Se emborrachó, entró a robar a una casa y quiso huir en una bicicleta fija: lo detuvieron
Que el consumo excesivo de alcohol altera los sentidos no es ninguna novedad, pero si encima se quiere cometer un ilícito en estado de ebriedad las consecuencias pueden ser aún peores que las de hacerlo totalmente sobrio.
Algo así le sucedió a un hombre en la localidad rionegrina de Catriel ya que, envalentonado por su nivel de alcohol en sangre, irrumpió en una vivienda del barrio Santa Cruz para sustraer una bicicleta que divisó desde afuera.

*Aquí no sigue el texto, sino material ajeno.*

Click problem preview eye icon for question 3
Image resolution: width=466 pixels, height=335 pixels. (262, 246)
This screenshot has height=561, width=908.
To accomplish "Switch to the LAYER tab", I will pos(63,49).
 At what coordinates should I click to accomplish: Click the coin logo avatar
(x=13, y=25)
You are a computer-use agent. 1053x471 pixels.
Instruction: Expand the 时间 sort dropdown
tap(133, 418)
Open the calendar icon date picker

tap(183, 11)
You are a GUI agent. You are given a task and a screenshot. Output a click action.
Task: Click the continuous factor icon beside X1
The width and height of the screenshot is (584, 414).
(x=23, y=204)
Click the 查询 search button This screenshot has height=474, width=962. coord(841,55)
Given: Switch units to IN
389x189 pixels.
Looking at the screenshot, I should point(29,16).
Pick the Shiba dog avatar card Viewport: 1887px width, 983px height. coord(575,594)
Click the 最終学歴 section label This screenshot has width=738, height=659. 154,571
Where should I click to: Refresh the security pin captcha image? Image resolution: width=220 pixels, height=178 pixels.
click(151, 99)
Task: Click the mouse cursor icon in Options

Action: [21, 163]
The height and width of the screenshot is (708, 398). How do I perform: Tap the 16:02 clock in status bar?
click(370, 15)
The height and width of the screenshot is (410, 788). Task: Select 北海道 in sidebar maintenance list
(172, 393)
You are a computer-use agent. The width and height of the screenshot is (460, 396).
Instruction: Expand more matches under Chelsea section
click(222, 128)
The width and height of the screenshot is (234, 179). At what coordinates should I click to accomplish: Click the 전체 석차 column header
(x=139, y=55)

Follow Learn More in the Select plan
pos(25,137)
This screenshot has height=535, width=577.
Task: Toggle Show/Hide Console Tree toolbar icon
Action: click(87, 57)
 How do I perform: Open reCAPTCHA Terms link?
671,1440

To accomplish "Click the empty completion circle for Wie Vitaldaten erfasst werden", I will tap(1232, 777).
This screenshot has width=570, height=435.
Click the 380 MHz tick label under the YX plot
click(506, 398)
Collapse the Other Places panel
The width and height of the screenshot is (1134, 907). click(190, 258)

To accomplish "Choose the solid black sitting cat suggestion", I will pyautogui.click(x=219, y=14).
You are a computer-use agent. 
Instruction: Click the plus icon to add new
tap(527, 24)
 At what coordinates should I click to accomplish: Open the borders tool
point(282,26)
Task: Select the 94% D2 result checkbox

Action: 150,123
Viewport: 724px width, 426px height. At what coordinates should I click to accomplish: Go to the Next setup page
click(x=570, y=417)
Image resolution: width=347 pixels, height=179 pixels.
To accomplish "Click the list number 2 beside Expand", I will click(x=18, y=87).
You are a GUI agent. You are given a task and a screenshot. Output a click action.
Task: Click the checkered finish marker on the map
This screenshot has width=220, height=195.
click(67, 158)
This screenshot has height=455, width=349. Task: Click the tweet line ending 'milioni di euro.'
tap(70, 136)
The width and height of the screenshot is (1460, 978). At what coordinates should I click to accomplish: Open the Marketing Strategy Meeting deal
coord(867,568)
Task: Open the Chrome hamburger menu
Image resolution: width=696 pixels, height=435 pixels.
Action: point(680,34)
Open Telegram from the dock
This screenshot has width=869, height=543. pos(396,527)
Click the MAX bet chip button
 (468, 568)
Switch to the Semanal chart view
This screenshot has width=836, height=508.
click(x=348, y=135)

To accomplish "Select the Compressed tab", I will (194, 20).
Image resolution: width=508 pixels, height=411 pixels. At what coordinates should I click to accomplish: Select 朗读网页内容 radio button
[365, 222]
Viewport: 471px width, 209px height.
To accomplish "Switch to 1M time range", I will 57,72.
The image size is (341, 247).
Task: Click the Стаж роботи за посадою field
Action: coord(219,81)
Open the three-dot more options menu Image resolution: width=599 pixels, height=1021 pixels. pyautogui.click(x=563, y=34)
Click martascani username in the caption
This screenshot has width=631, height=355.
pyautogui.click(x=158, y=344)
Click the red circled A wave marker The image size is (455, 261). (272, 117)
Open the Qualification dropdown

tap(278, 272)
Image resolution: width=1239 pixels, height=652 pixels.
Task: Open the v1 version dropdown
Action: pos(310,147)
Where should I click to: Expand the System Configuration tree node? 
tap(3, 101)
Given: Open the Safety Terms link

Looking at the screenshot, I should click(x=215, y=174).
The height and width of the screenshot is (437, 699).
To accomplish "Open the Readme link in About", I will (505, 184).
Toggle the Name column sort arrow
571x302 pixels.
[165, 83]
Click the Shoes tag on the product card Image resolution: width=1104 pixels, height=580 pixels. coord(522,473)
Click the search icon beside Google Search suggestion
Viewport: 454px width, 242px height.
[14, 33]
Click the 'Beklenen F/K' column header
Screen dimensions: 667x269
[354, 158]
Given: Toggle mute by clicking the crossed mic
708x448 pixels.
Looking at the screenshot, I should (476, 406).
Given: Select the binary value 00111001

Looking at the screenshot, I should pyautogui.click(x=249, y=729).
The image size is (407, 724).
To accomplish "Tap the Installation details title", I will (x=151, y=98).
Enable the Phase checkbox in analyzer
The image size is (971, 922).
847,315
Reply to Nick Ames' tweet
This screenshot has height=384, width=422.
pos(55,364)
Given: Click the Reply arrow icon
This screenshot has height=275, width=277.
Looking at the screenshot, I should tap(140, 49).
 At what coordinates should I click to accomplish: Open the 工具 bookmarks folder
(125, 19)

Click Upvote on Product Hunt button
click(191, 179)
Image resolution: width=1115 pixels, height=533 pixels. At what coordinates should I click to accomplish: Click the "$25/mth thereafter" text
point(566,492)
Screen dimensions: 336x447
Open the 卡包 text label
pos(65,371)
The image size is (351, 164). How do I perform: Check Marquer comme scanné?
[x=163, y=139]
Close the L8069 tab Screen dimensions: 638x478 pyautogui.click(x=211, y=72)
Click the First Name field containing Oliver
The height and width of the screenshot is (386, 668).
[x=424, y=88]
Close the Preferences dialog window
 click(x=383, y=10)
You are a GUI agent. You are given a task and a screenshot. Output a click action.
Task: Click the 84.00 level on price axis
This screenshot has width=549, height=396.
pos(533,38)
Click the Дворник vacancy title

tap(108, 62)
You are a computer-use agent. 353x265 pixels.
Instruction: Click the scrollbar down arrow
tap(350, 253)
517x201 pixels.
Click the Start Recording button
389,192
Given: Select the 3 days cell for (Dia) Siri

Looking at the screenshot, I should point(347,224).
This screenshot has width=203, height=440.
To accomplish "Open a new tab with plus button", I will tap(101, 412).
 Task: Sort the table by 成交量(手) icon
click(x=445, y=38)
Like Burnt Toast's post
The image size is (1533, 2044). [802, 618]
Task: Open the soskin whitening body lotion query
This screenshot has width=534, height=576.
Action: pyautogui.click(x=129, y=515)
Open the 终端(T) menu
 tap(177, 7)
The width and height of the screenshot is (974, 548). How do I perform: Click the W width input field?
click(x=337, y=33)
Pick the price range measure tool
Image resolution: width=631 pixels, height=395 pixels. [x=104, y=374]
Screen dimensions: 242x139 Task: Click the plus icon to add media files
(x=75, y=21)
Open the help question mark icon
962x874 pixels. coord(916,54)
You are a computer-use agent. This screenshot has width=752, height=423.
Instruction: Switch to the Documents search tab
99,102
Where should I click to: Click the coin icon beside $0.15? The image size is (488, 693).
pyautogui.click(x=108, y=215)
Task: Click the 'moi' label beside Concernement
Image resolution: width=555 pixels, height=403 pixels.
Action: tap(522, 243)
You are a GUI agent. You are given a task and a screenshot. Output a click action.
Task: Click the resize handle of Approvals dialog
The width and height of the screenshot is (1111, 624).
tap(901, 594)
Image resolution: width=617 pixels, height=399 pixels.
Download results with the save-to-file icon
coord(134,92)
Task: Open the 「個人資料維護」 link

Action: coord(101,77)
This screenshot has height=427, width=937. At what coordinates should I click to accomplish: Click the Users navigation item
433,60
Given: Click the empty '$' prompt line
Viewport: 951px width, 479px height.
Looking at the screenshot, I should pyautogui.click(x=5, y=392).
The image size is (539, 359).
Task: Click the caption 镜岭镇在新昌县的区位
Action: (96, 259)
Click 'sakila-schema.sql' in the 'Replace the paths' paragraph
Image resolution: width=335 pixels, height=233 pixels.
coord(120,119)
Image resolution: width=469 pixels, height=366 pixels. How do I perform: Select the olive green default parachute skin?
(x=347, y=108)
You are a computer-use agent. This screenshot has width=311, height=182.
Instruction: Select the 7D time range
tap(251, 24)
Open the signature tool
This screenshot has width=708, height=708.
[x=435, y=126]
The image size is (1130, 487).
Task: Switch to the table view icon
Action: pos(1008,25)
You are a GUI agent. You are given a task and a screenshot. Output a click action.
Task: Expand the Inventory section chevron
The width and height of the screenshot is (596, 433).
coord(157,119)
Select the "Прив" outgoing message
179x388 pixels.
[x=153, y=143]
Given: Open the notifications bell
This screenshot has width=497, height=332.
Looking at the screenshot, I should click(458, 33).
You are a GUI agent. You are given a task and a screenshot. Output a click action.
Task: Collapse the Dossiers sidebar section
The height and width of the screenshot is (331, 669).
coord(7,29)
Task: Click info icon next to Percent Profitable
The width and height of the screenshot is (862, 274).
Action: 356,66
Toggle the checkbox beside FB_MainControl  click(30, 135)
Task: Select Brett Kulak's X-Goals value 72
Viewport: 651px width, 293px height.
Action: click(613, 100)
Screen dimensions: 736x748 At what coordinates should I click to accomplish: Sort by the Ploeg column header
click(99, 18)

Una vez adentro de la casa, el ladrón se montó en la bicicleta y atinó a salir pedaleando con la misma, pero comenzó a notar que no lograba el escape deseado, si no más bien que permanecía en el mismo lugar.
Lo que sucedió es que se había subido a una bicicleta fija y sus esfuerzos por huir fueron en vano, tanto así que un vecino advirtió lo que sucedía, avisó a la Policía y el inconsciente ladrón terminó detenido.
Otra curiosidad es que no fue acusado por el intento de robo, si no por violar el aislamiento social al ingresar a una vivienda que no era de familiares cercanos.